Step 3: Add and Order Your Stages

Inside the pipeline editor, click Add Stage for each step in your process. Drag stages into the order leads actually move through. GoHighLevel lets you reorder stages at any time, but changing the order after opportunities are already assigned can make historical reporting harder to read — so it’s worth getting the order right before you go live.

Each stage has a name field only at this point; automations and triggers are configured separately in Step 5.

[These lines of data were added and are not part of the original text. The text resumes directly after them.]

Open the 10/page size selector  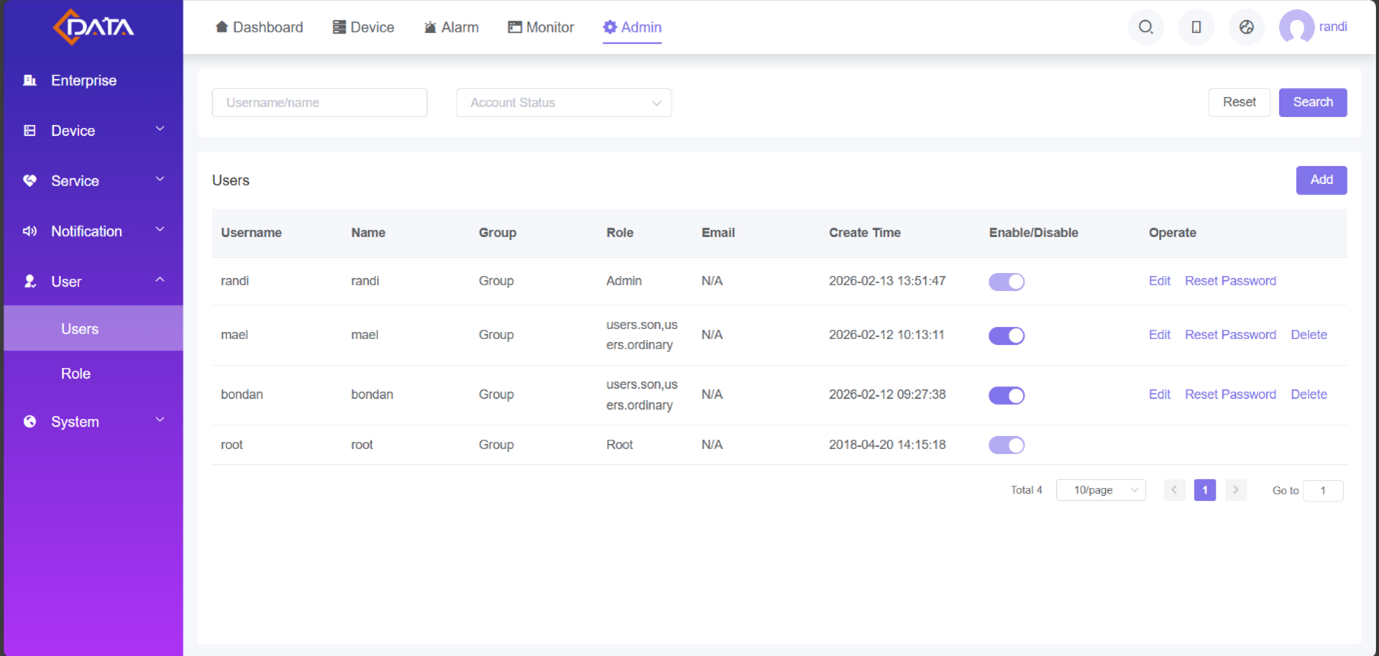tap(1100, 491)
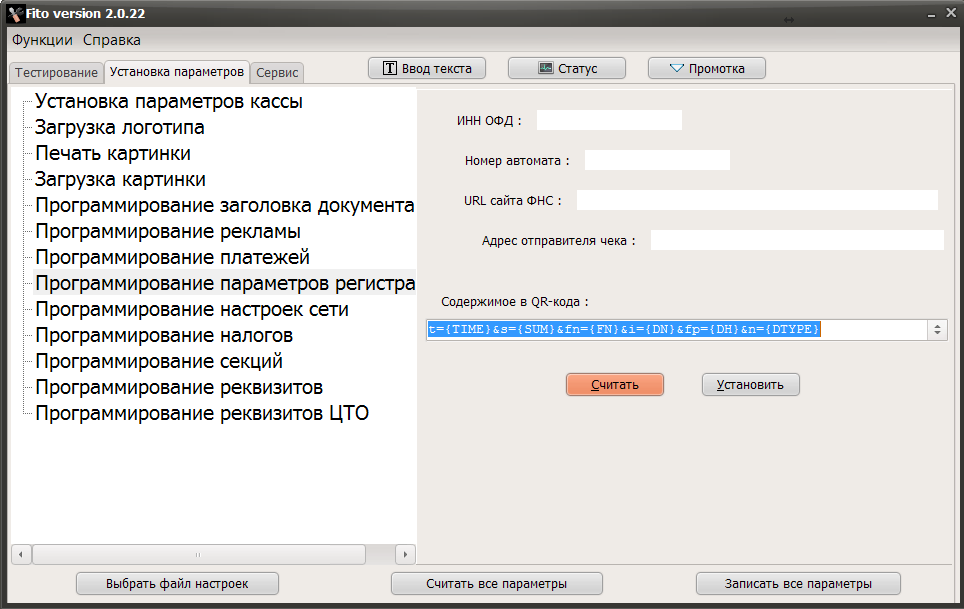
Task: Click the Fito application icon in title bar
Action: (x=14, y=14)
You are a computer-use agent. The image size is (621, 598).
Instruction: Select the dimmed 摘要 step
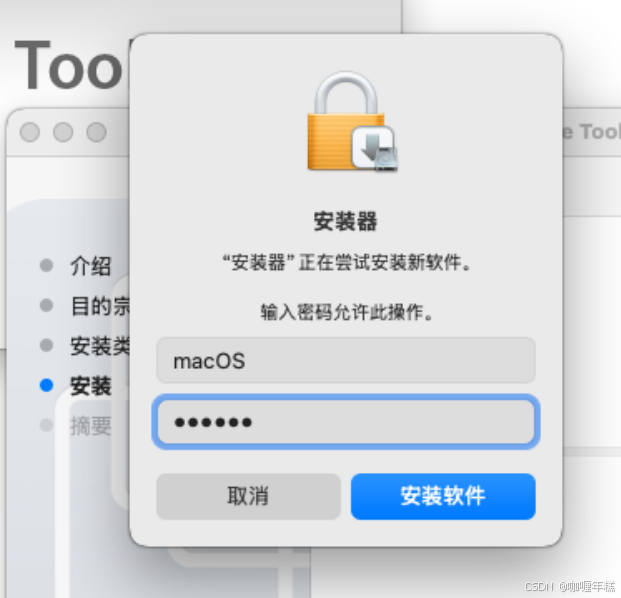pyautogui.click(x=91, y=426)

Step 4: Connect Opportunities to Contacts

Pipelines track opportunities, which are separate records linked to contacts. When a new lead comes in through a form, calendar booking, or workflow, you’ll typically create an opportunity automatically and attach it to the contact record.

To set this up:

  1. Go to Automation > Workflows
  2. Create or edit the workflow that handles new lead intake
  3. Add the Create/Update Opportunity action
  4. Select the pipeline and starting stage (usually “New Lead”)
  5. Map the opportunity to the triggering contact

This step is what prevents leads from sitting in your CRM as contacts only, invisible to your sales team’s pipeline view.

Step 5: Set Up Stage-Based Automations

This is where GoHighLevel’s pipeline becomes more than a visual board. For each stage, decide what should happen automatically when an opportunity enters it — an SMS to the assigned rep, an email to the lead, a task reminder, or a tag update.

In Automation > Workflows, use the Pipeline Stage Changed trigger and filter by the specific stage. Common examples:

  • New Lead → Contacted: trigger an outbound call task and a follow-up email if no response within 24 hours
  • Proposal Sent → Negotiation: notify the sales manager
  • Won: trigger onboarding workflow and remove the lead from any nurture sequences
  • Lost: tag the contact and add to a long-term re-engagement list

Step 6: Assign Ownership and Permissions

If multiple team members work the pipeline, set up User Permissions under Settings so reps only see opportunities assigned to them, while managers retain full pipeline visibility. Go to Settings > My Staff to adjust this per user. Skipping this step is one of the more common reasons pipelines turn into a shared mess where no one is clearly accountable for a given lead.

Settings That Are Easy to Miss

  • Default pipeline assignment: If you don’t specify which pipeline new opportunities go to in your workflows, GoHighLevel may default to the original “Pipeline” rather than the one you built — double-check this in every lead-intake workflow.
  • Stage automation triggers firing on manual moves too: If a rep manually drags an opportunity to a new stage, stage-based automations still fire. This is usually desirable, but worth testing so you don’t send unintended messages while setting things up.
  • Lost reason tracking: When marking an opportunity as “Lost,” GoHighLevel allows you to capture a reason. Enabling and using this consistently makes your pipeline reporting far more useful when reviewing win/loss trends later.
  • Email/SMS deliverability setup: Pipeline automations that send messages won’t perform well if your domain’s SPF, DKIM, and DMARC records aren’t configured. This is a one-time setup under Settings > Email Services but is frequently skipped, leading to messages landing in spam.